Atelier sur les violences discriminatoires

L’Efus a organisé l’événement final du projet « Just and Safer Cities for all ». Représentants des autorités locales et nationales, organisations de la société civile, forces de police et citoyens, ce sont près de 90 participants de 14 pays européens ont pris part à cet atelier sur les violences discriminatoires. Il a eu lieu lors de la conférence « Sécurité, démocratie et villes: Co-produire les politiques de sécurité urbaine », organisée au Musée Museu del Disseny de Barcelone (DHUB).

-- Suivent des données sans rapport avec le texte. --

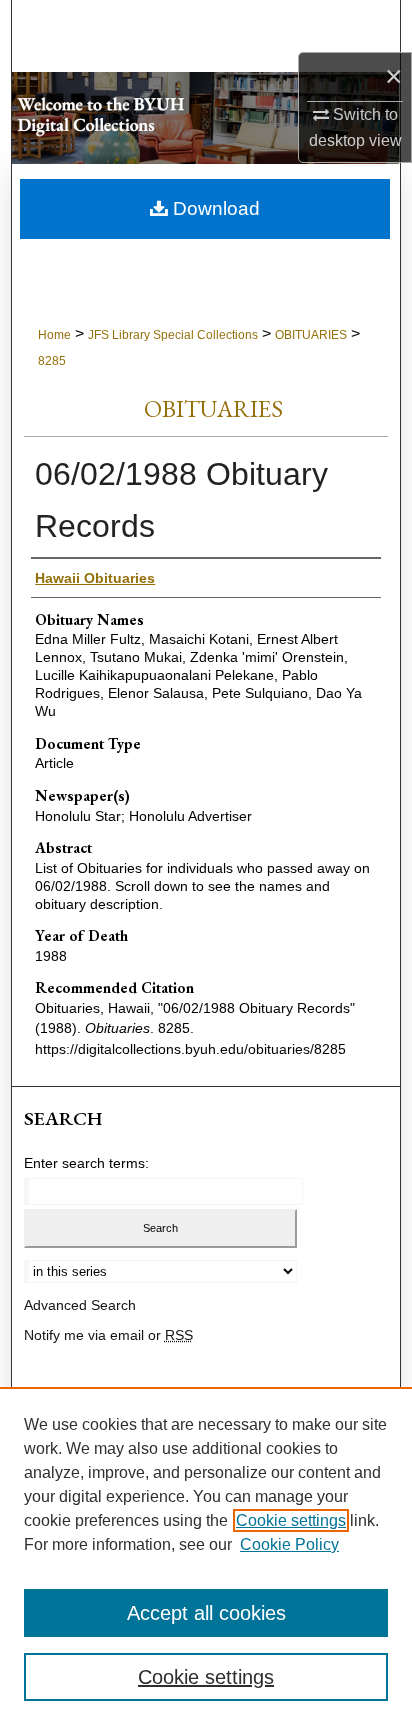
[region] (206, 1556)
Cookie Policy (289, 1544)
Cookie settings (291, 1520)
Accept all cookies (206, 1613)
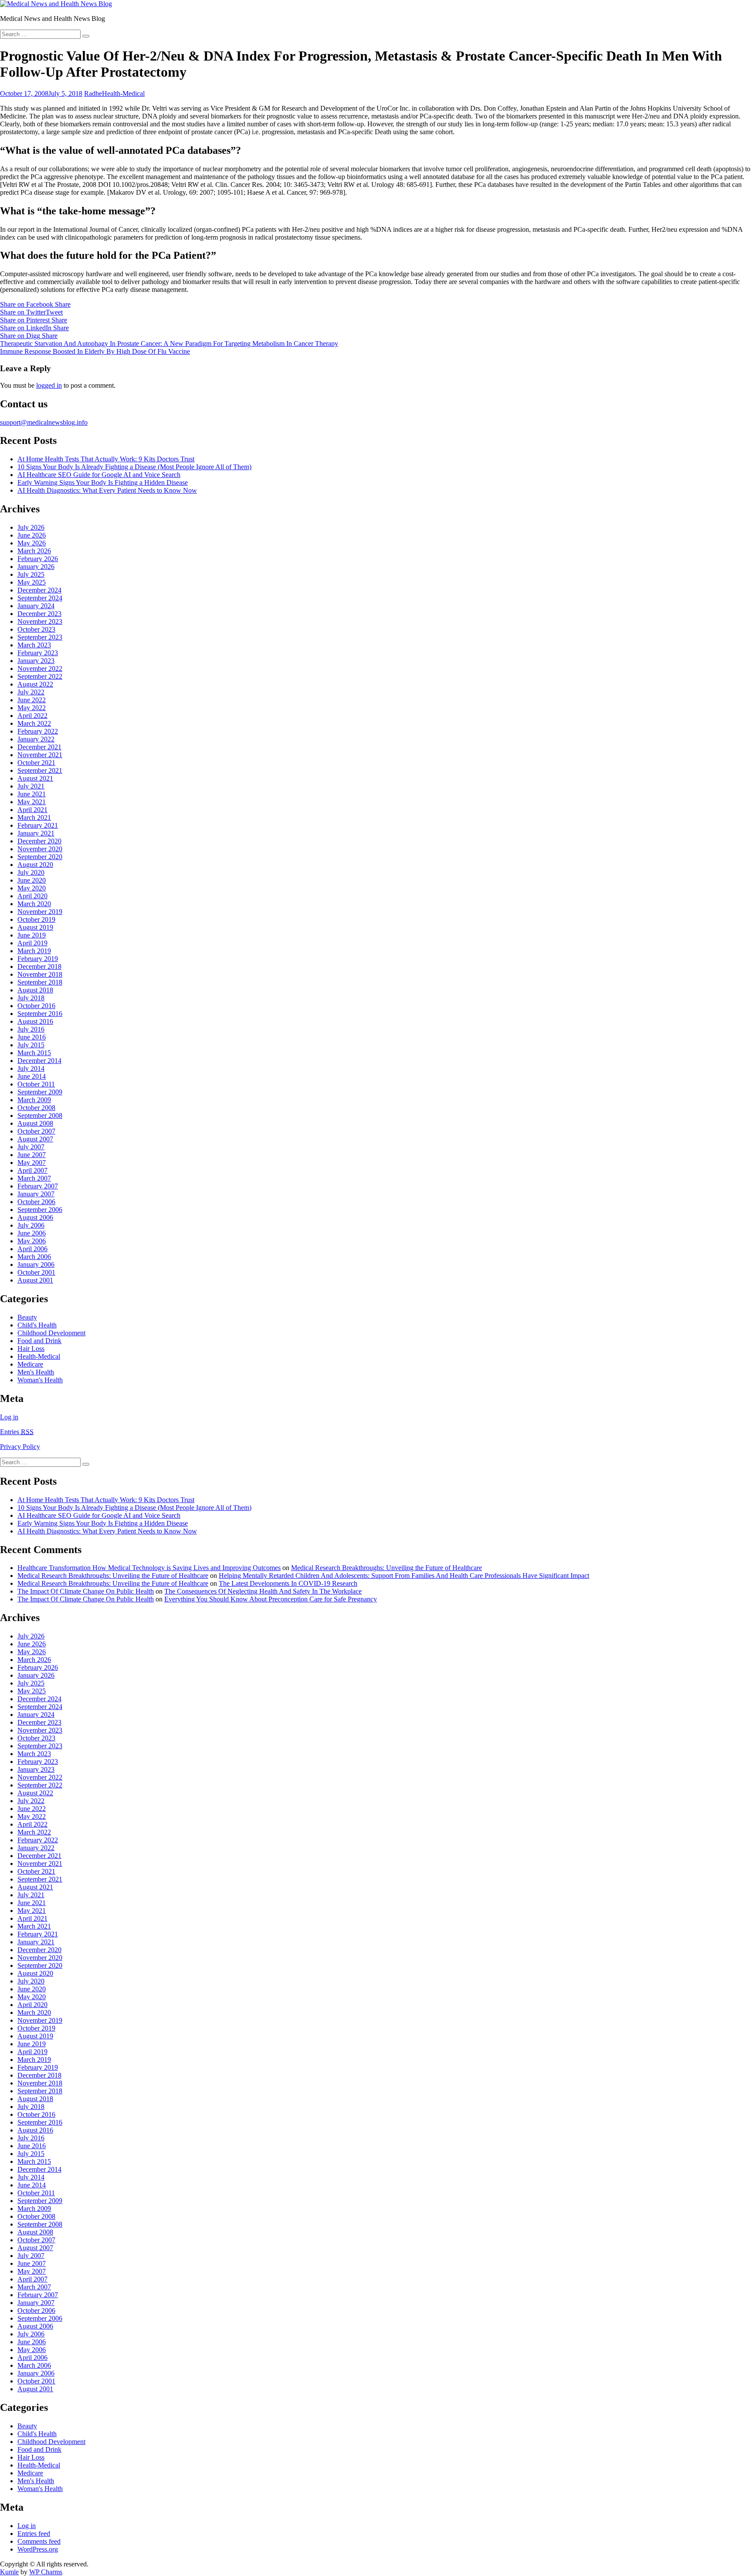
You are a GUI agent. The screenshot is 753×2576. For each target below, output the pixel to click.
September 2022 (39, 676)
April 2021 (32, 809)
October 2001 (36, 1272)
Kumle (9, 2572)
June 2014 (31, 1076)
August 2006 (35, 1217)
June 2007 (31, 1154)
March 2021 (34, 817)
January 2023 (35, 660)
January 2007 (35, 1194)
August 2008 (35, 1123)
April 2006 (32, 1248)
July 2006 (30, 1225)
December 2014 (39, 1060)
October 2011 (36, 1084)
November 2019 (39, 911)
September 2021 (39, 770)
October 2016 (36, 1005)
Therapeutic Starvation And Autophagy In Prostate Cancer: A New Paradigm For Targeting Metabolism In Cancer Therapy (169, 343)
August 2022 (35, 684)
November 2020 (39, 849)
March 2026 (34, 551)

Co-piloté par l’Agence des droits fondamentaux de l’Union européenne (FRA), l’atelier était divisé en deux sessions. La première s’est intéressée aux priorités de la lutte contre les phénomènes de violences discriminatoires. Elle était présidée par Antonio Lorenzo, maire adjoint de la ville de Castellón de la Plana et animée par Niraj Nathwani de la FRA. Joanna Perry, chercheuse et conférencière associée sur les crimes de haine au Birkbeck College, Université de Londres; Maribel Ramos, directrice adjointe, fondation RAIS; et Paul Giannadi, responsable du programme intergouvernemental Crimes de Haine, Département des Communautés et du Gouvernement local, ont également participé à la discussion. Parmi les priorités mentionnées figurent le sous-signalement des actes de violences discriminatoires ainsi que le manque de confiance en la police, qui génère chez les victimes le sentiment d’être mal protégées.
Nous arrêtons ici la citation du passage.